The Benjamin Franklin Bridge’s walkway is expected to be under bid this year for construction. The Delaware River Port Authority (DRPA) recently authorized $3.78 million in federal Transportation Alternatives grant funding to add to the $400,000 in funding from the William Penn Foundation, bringing the total grant revenue for the project to $4.2 million. The bike and pedestrian path, which should be open by the end of 2018, is the only non-motorized connection between New Jersey and Philadelphia, as there are no connections on the Walt Whitman or Betsy Ross Bridges.
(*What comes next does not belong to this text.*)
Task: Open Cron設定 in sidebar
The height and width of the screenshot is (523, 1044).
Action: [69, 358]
This particular connection has a long history: The Bicycle Coalition of Greater Philadelphia has been advocating for a ramp on the New Jersey side since 2004. In 2012, the DRPA finance committee approved the project and by May 2013, DRPA was soliciting input for designs. Last year, DRPA rejected the original construction bids, which turned out to be much higher than anticipated due to design complexities. Now DRPA is currently awaiting new designs for approval.
The Benjamin Franklin Bridge walkway doesn’t just connect Philadelphia and Camden; it’s also a major component of The Circuit, connecting trails on both sides of the Delaware River. While a ramp exists on the Pennsylvania side of the bridge, the New Jersey side of the bridge is only accessible via a steep set of steps. When the new ramp is completed, the bridge will be ADA-compliant and accessible for all users.
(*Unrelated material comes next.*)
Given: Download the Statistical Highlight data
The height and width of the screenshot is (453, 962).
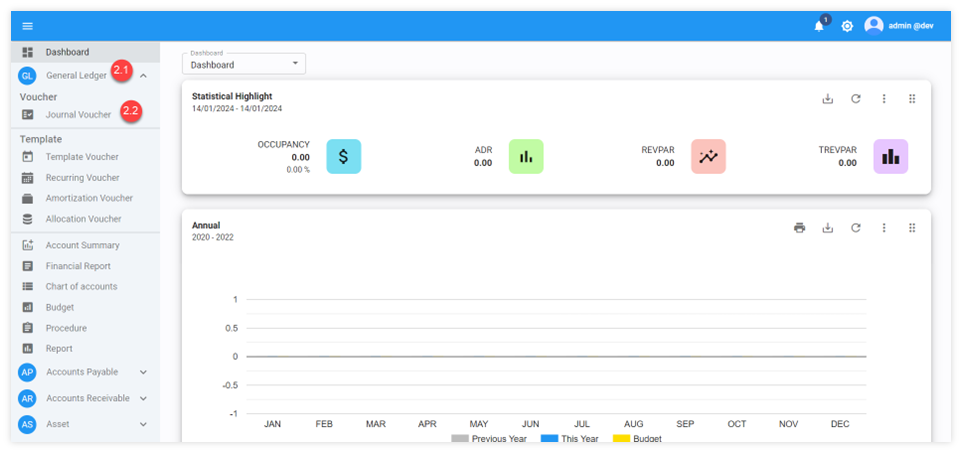Looking at the screenshot, I should (827, 99).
This connection will also serve a growing variety of new development nodes, such as the Liberty Property Trust waterfront development, the Waterfront Lab co-working facility, the Rowan University-Rutgers Camden medical campus, and the Philadelphia 76ers new practice facility. Sites farther east in Camden, like the Subaru headquarters and Knights Crossing, as well as waterfront amenities like Gateway Park along the Cooper River, the opening of a new North Camden waterfront park and the expanded Phoenix Park along the Delaware River could also be easier accessed from Philadelphia.